Sarah Mann, Director of Architecture Design Fashion at the British Council and Commissioner of the British Pavilion 2018 said:
“This year’s winning proposal, Island, will represent Great Britain at the most influential gathering for contemporary art and architecture anywhere in the world. We are thrilled to present this new structure for the British Pavilion which breaks with convention, creating a place for visitors to meet and engage with the building and each other, in a new way. The accompanying programme of events will highlight the Pavilion’s role as a space for debate, for exchange of ideas and for visionary thinking.”
An accompanying publication brings together a collection of works that have informed the project. Published by The Store X The Spaces, the book features contributions from Kate Tempest and artist John Akomfrah, a reprint of Shakespeare’s Tempest and three short stories by Trinidad-born writer Sam Sevlon. The publication also features installation photographs by architectural photographer Hélène Binet and an introductory essay by Penelope Curtis, director of Lisbon’s Museu Calouste Gulbenkian. John Morgan studio has created a graphic identity for the project that takes its cue from the first edition of James Joyce’s Ulysses, the cover of which, with the title set in white on a blue background, was said to resemble a chain of white islands in a blue sea.
The British Council has been responsible for the British Pavilion in Venice since 1937, showcasing the best of the UK’s artists, architects, designers and curators to an international audience. This year, the British Council will also support the participation of UK architects and designers in the central exhibitions at La Biennale di Venezia.

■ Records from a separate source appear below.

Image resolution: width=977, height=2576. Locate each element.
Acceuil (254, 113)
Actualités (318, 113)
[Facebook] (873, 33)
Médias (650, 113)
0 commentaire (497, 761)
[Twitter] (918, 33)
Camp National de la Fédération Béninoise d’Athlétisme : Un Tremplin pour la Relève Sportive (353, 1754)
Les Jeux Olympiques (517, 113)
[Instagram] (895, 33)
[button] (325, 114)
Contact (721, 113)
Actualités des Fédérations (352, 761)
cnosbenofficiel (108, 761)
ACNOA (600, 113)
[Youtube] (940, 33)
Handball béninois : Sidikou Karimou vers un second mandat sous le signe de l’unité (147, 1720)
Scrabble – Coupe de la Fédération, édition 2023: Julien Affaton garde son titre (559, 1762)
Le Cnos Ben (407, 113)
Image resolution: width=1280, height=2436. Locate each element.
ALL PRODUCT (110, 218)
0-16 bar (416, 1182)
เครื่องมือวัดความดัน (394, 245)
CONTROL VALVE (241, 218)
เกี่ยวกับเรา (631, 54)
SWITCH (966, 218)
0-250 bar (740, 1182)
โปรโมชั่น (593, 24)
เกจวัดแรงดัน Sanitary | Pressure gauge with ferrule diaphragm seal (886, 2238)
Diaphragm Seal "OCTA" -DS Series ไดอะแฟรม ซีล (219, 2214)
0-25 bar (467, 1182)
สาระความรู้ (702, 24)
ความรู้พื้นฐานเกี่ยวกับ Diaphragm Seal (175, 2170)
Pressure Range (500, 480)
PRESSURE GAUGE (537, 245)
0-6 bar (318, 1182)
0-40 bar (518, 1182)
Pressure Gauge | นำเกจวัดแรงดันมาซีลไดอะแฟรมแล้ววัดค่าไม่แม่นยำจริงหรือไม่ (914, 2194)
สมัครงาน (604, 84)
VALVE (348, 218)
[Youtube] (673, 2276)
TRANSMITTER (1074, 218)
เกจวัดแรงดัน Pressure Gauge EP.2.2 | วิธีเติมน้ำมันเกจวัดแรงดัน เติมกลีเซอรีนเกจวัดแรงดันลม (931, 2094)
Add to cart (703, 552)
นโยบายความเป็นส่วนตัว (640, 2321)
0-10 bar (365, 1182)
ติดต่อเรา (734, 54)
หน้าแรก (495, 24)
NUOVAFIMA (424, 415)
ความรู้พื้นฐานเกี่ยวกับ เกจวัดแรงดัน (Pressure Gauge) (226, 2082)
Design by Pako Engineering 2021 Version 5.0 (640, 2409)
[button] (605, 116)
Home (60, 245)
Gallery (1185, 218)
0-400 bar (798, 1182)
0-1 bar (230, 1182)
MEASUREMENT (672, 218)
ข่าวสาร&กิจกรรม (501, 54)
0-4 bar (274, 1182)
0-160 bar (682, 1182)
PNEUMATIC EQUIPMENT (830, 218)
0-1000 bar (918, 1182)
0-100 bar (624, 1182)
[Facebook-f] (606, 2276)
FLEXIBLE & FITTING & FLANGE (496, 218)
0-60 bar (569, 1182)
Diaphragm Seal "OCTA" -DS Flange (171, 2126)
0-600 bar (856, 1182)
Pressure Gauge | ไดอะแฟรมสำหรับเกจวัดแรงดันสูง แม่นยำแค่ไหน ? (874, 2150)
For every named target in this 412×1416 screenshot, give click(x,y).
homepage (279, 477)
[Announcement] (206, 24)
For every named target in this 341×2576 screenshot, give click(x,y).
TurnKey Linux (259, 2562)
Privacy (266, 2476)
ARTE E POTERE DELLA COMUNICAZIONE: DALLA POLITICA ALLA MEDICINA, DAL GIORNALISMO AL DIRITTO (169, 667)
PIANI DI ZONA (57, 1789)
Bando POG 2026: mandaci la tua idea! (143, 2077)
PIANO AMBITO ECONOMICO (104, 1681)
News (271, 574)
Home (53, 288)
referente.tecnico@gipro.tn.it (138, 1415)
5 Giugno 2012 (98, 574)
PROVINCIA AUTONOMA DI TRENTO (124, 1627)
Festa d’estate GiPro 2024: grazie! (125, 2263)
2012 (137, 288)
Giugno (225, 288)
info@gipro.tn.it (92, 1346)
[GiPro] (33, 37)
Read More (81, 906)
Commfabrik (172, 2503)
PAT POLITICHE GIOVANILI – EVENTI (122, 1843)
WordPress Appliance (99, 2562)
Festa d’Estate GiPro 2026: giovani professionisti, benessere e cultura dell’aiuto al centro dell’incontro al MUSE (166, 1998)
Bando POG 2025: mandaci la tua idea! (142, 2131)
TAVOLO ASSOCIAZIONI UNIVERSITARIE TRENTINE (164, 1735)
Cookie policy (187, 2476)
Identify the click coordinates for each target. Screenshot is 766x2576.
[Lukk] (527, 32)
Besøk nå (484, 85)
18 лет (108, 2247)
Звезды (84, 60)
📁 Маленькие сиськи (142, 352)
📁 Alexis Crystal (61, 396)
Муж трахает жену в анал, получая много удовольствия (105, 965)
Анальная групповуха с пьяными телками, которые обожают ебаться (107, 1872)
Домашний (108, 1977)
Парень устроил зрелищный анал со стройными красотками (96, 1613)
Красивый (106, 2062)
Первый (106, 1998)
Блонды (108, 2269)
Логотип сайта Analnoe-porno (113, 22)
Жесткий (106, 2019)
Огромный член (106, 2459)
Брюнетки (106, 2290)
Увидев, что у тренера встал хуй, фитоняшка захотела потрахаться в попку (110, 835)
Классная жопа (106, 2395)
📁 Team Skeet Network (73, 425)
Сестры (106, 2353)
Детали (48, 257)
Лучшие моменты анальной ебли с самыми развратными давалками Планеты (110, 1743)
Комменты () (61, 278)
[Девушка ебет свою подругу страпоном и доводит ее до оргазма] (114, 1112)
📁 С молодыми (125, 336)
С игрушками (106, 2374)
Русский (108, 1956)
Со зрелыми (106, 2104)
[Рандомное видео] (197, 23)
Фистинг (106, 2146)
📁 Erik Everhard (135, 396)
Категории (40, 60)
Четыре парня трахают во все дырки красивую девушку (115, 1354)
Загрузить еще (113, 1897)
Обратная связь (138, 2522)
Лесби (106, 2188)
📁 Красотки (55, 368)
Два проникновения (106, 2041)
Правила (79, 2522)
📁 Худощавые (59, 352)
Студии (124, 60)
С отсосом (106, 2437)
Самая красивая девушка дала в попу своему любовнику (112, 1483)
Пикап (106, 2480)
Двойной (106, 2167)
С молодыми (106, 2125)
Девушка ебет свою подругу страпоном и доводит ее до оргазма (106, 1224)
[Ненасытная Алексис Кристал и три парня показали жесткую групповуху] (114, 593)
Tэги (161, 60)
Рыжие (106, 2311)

In addition, the British Council’s Venice Fellowships supports a group of over 60 UK-based students, young professionals and researchers to go to Venice to invigilate the Pavilion and undertake independent research. The Fellows have been selected and supported through partnerships with 29 universities and institutions. Each month a new group of Fellows will be at the British Pavilion to assist visitors, answer questions and offer information on the programme of events taking place. During their month in Venice, the Fellows undertake a research project responding to the context of Venice or the ideas of Freespace and Island. The Venice Fellowships offers students and recent graduates an opportunity to gain international experience, develop key skills and networks within the arts and architecture sector.